Channel, keyword and CSS control
Both tools do channel whitelisting/blocking and keyword filtering (hiding videos by title). CleanFeed adds a couple of power-user extras Unhook doesn't: per-page rules (set each blocker to On, Off, or Inherit on a per-YouTube-page basis) and custom CSS for people who want to restyle YouTube themselves. CleanFeed also works on YouTube Music and ships in 19 locales. These are nice-to-haves, not headline reasons to switch — the headline reason is, and remains, Focus Lock.
Openness and trust
Both extensions are open source, which I think matters a lot for anything that runs on every YouTube page you load. CleanFeed is MIT licensed and built by a solo developer (me). Neither tool runs telemetry in the way that should worry you, and CleanFeed has no account system at all. On the trust axis, this is close to a tie — with Unhook's larger community giving it an edge in how quickly issues surface and get fixed.
Pricing comparison
This is the most honest section to write, because the math is brutal in one direction. Unhook is free for its full feature set, with an optional Pro tier for extras. CleanFeed is $4.99 paid one time, with a free tier that gives you any 2 blockers forever plus the daily time tracker and a 1-hour pause.
So the real comparison isn't "$4.99 vs $71.88/year" like it is against a subscription competitor — it's "$4.99 vs free." There's no clever breakeven calculation that makes $4.99 cheaper than $0. CleanFeed has to justify the price with something Unhook structurally doesn't offer, and there's exactly one such thing: the Focus Lock plus Pomodoro plus per-page rules bundle. If those features solve a problem you actually have, $4.99 once is a rounding error against the time you'll save. If they don't — if you just want to hide elements and you have the discipline to leave them hidden — then Unhook free is the better deal, full stop.
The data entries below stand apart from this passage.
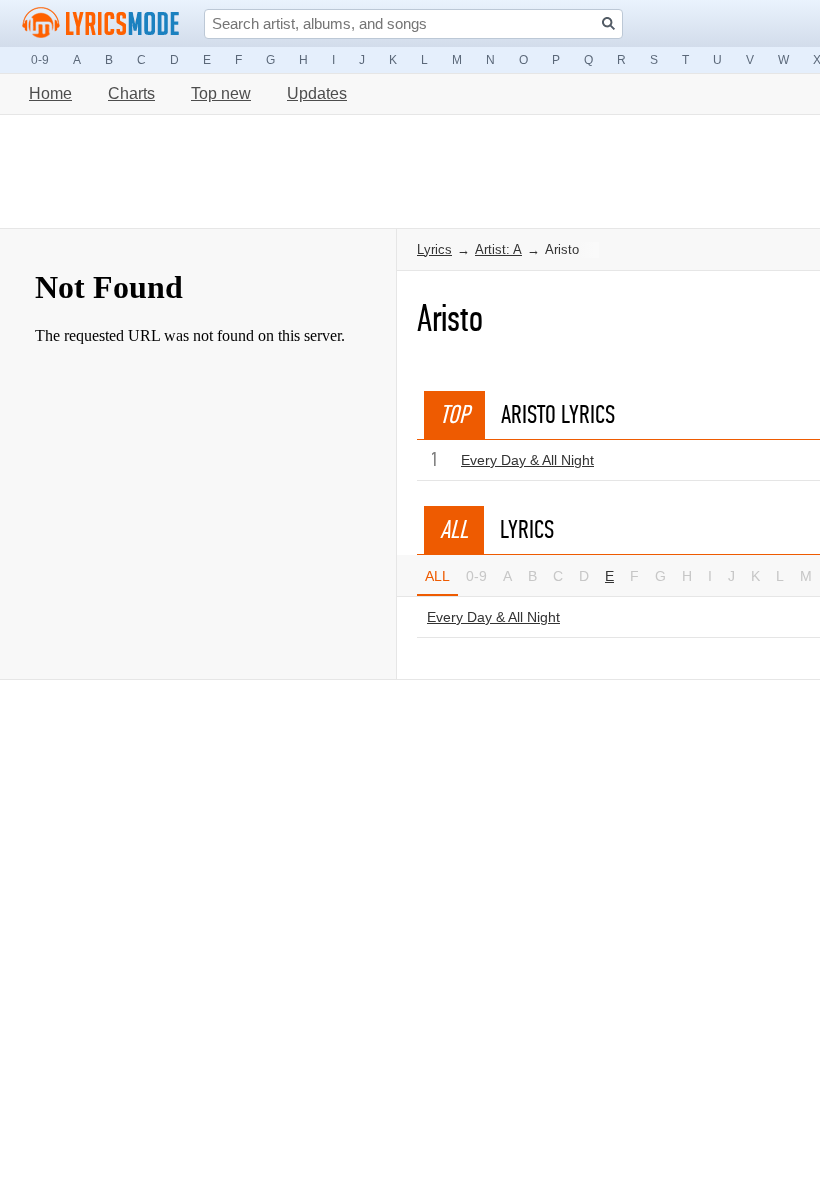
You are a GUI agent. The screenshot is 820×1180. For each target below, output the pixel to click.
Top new (221, 93)
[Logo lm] (101, 23)
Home (50, 93)
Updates (317, 93)
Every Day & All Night (527, 460)
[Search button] (608, 23)
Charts (131, 93)
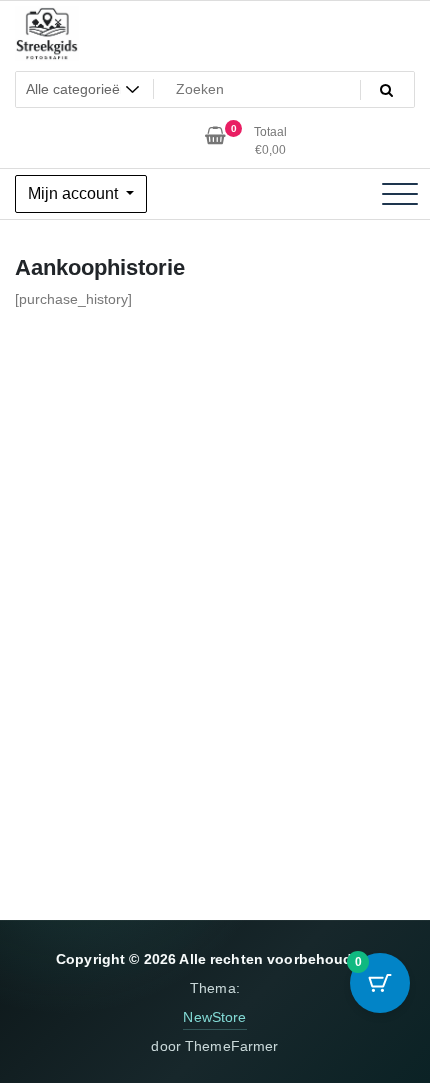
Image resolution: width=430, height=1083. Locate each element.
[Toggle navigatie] (400, 194)
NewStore (214, 1017)
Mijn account (75, 193)
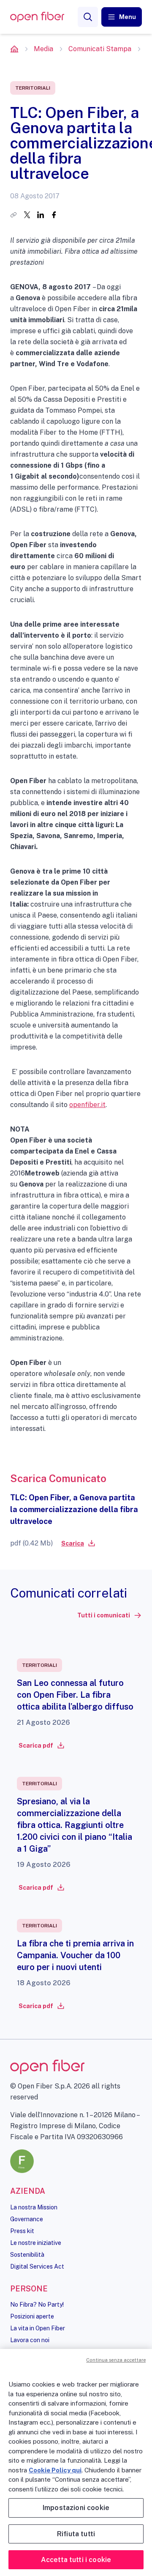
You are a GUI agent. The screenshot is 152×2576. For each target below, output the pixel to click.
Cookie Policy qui (55, 2470)
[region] (76, 2462)
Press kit (22, 2231)
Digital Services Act (37, 2266)
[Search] (88, 17)
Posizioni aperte (32, 2316)
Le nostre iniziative (35, 2242)
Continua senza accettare (116, 2359)
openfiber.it (87, 1105)
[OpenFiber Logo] (37, 17)
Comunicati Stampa (99, 49)
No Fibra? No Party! (37, 2304)
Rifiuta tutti (76, 2534)
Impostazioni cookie (76, 2508)
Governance (26, 2219)
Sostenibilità (27, 2254)
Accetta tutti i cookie (76, 2560)
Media (43, 49)
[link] (78, 1543)
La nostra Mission (33, 2207)
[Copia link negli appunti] (13, 214)
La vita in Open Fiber (37, 2328)
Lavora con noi (29, 2340)
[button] (121, 17)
I'd rather you keep your five dollars than buy a lock you'll never click.
One more honest note: you can try before you decide. CleanFeed's free tier lets you run two blockers and the time tracker indefinitely, so you can see whether the experience clicks before paying. But if two blockers and willpower already cover you, that is the Unhook use case — and Unhook does it without the upsell.
Honest verdict
If you want a clean YouTube and you trust yourself to keep it that way, install Unhook — it's free, mature, open source, and excellent, and you don't need anything I built. If your actual enemy is the moment of weakness where you re-enable the feed and lose an hour, that's the precise problem CleanFeed's Focus Lock and Pomodoro were designed to solve, and $4.99 once is a fair price for a tool that makes relapse genuinely inconvenient. Most people want a cleaner; some people want a lock. Unhook is the best cleaner. CleanFeed is the lock. Pick the one that matches the problem you're actually trying to fix.